Trip to India, Dec-Jan’15
Important assignments are full of surprises and uncertainties this time. Visa issue took unexpected twists and turns, some because of our overall unawareness and lack of foresight.
Anyways, the visit has been awesome so far, as I spent an ample and adequate time at all places I enlisted as my priorities. The classification of migration we planned, worked well, although I had to visit Delhi for Visa issue quite often. Had an overwhelmingly delightful moments going to visa and hanging out with my sis in CP, Murthal etc.. They really were enjoyable moments, singing songs during torrential downpour, travelling on the metro, unnecessary or useless laughters gossipping about weird people in our family. It was a total mirth.
The other day I was analyzing myself why I’m unable to enjoy with the people here in the US. We share the same language, same lifestyle. All are sportive and pleasant; have cute kids to play with; all occupy themselves with american attitude of not expecting too much in social. Everyone in our social gatherings are cool, helpful yet I find it a liability to attend these parties, which appears in two months or so.
First reason I assume is lack of comfort. May be I have categorized myself too much into the barriers of close ones and socialites. I always create two columns of people within my mind where I categorize and perceive them accordingly. But that’s not my fault though. Somehow, this helps as well. For the social zone, like with whom I deal in the US, That’s something like outer world. No demands, no emotions, no expectations, and no give and take. I find them very super-conscious about what they speak or do; super scared and conscious for making others happy and for not disturbing their social terms. Always imitating. copying one another, hate to hurt others; love to go with the league. One has thrown a party; same thing the other will do next weekend. One is celebrating his son’s birthday in a particular restaurant, other one will do the same. No creativity, no opinions. Parroting one another. Therefore, I perceive the social world totally fake and I handle them mechanically. I deal just for the sake of dealing; I enjoy just for the sake of enjoying, convincing myself that I’m an accommodating one, who never feel out-of-place in such stupid parties; I never add any emotions to it though.

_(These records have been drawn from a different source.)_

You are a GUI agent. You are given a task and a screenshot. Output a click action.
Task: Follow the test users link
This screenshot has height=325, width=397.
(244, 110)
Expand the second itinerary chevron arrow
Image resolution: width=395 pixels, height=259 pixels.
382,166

On the other hand, my Mom-Dad-Sis, di-dada-bhabhi-in-laws, Ankz, Tanna, Jhuma, Maddy, Yashoo, Manas or my dear relatives come into the close ones zone with whom I enjoy by heart. My permanent pictorial day-dreams regularly involve them in the picture not only because I love and accept them, but also becoz they love and accept me the most in the world. And this is the most ecstatic feeling which makes me light. They are happy in my happy moments and ready to make me resilient in my momentary ‘so-called’ petty sorrows. Above all, they have a certain kind of individuality and realism/purity which makes me connected. They never do what they ought to do. They simply do it, what they feel like doing, or what’s coming straight from their heart. They don’t think too much or get conscious of what they do. For some reasons, one simply wants to learn from the realistic ones.
Thus, this categorization, as of now, really helps me in maintaining my cheerfulness and spontaneity.
Being in India back from the west, for me is more:
Like entering the soul world after long stay at the physical world;
Like meditating in my musical room after day’s long ostentatiousness ;
Like listening to old hindi Lata-songs or Jagjit Ghazals after returning from lady Gaga’s night out.
Like relishing dal-chawal-achaar after months of junk diet.
Like travelling into hotpotch, crowded, pathetic metro after driving alone on the perfect freeways for hours, that super-vexing metro is more peaceful though.
Like having steam bath after rigorous taekwondo kicks;
Like being kissed by the gentle drizzles, after staying black in the scorching sun; as the gentle drizzles accept you embrace cheerfully with all complexion.
Like being caressed receiving peaceful warmth from the Sun God, after getting released from parka due to five months of snow;
Like sitting on the beach taking after being rescued from the tidal stampede;
Like sitting on my Dad’s lap after attending bunch of mechanical guests since weeks;
Like Mom’s gentle hands caressing my head while oil-massage after having met an occasional failure.
Like…. Like….Like…… now I’m getting tears….
Anyways Love you sooooo much MOMLAND…India!!!!